[[ SOURCE PASSAGE open ]]
Wake up! China wants to break up India
Kingshuk Nag Wednesday August 12, 2009


The Chinese have spoken out what we always knew but refused to acknowledge, caught as we were in the jargon of Hindi-Chini bhai-bhai and, of late, the rising India-China trade relations.



They want to encircle India from all sides, fan sub-nationalism in India and break up the Republic. Assamese, Tamils and Nagas along with Bangladesh, Nepal and Pakistan and the "decadent " Hindu religion will all be used to decimate India or rather dismember the great Indian federation. An article espousing such a strategy has appeared on a quasi-official Chinese website. So it cannot be taken lightly. China is not India, where democracy in expression of opinion prevails. On a quasi-official site, it is an opinion that has possibly some sort of official sanction.




The Indian government has rightly taken exception to the article, which incidentally has appeared just a few days ahead of our 62nd Independence Day. Whereas the Indian government and you and me have the right to fume at this open Chinese desire to break India, isn't it a fact that we are all party to this "weakening" of India. Sixty-two years after our "tryst with destiny" are we really Indians, or do we think ourselves as Bengalis, Punjabis, Tamils, Malayalis, Gujaratis and Marathis?




Is our Hindu, Muslim, Christian or Sikh identity more important to us than our Indian tag ? This is a point worth pondering over. Most of us, when asked the question, will say that our Indian identity is more important to us. But in reality our Indian identity becomes the most important identity when we are travelling abroad or watching a cricket match. In our own country we think nothing of denigrating other communities and generally looking down on them. This may not be the attitude of each and every one of us, but generally it is true. Worse still, most of us have made no effort to understand the sociology and culture of Indians living in other parts and their problems and would prefer to fly off abroad for a holiday rather than visiting other states.




Sixty-two years later not only have we failed to consolidate our Indian identity, but have regressed the other way. So in large parts of India, not to talk of being Indians, we are not even Marathis, Biharis, Tamils or Telugus. We are Rajputs, Reddys, Patels, Kshatriyas, Jats, Kurmis, Vaniyars, Dalits and what have you. This is the reason why the Chinese talk about balkanisation of India: they realise that if the Indians are moving in the opposite direction, instead of consolidating their Indian identity then it would not be too difficult to break them? Are they wrong in thinking so?
[[ SOURCE PASSAGE closed ]]
[[ DATA SHOWN open ]]
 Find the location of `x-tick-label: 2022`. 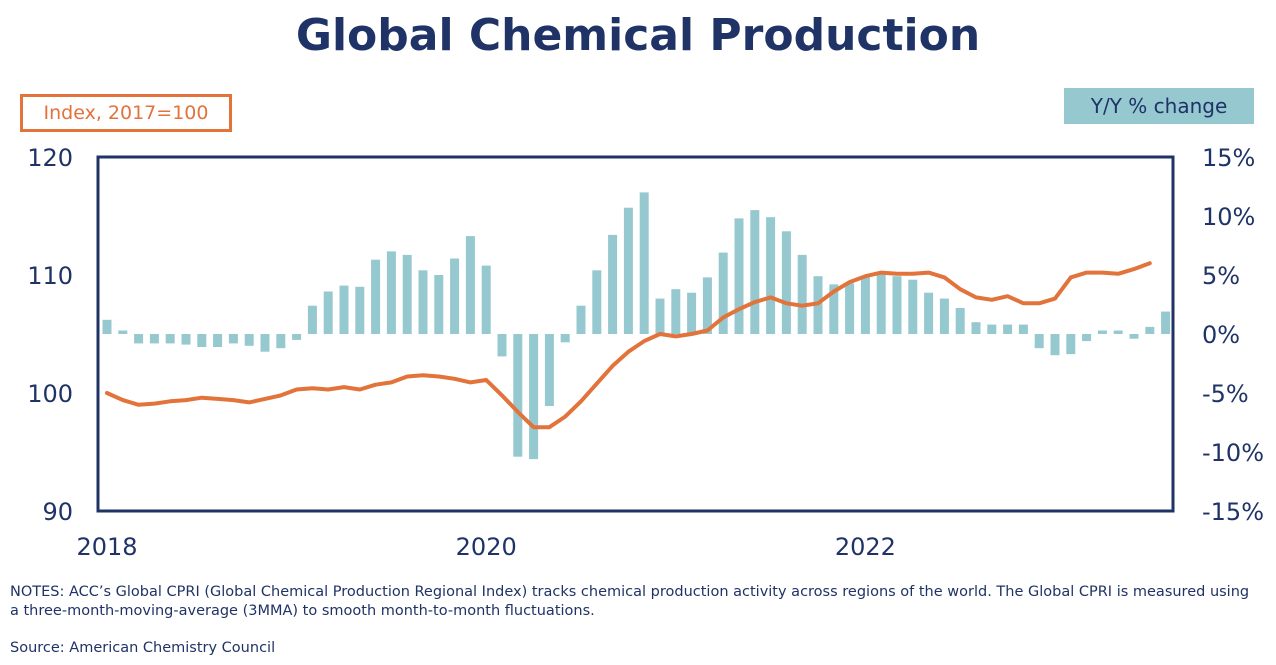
[[ DATA SHOWN closed ]]
EXERCISE TASKS –
(a) In the opinion piece on China and India, where did the article espousing a strategy to break up India appear?
(b) In the opinion piece on China and India, swap "cricket match" for "hockey match" and write out the stretch from "Is our Hindu, Muslim, Christian" through "visiting other states.".

TASK ANSWERS –
(a) It appeared on a quasi-official Chinese website.

(b)
Is our Hindu, Muslim, Christian or Sikh identity more important to us than our Indian tag ? This is a point worth pondering over. Most of us, when asked the question, will say that our Indian identity is more important to us. But in reality our Indian identity becomes the most important identity when we are travelling abroad or watching a hockey match. In our own country we think nothing of denigrating other communities and generally looking down on them. This may not be the attitude of each and every one of us, but generally it is true. Worse still, most of us have made no effort to understand the sociology and culture of Indians living in other parts and their problems and would prefer to fly off abroad for a holiday rather than visiting other states.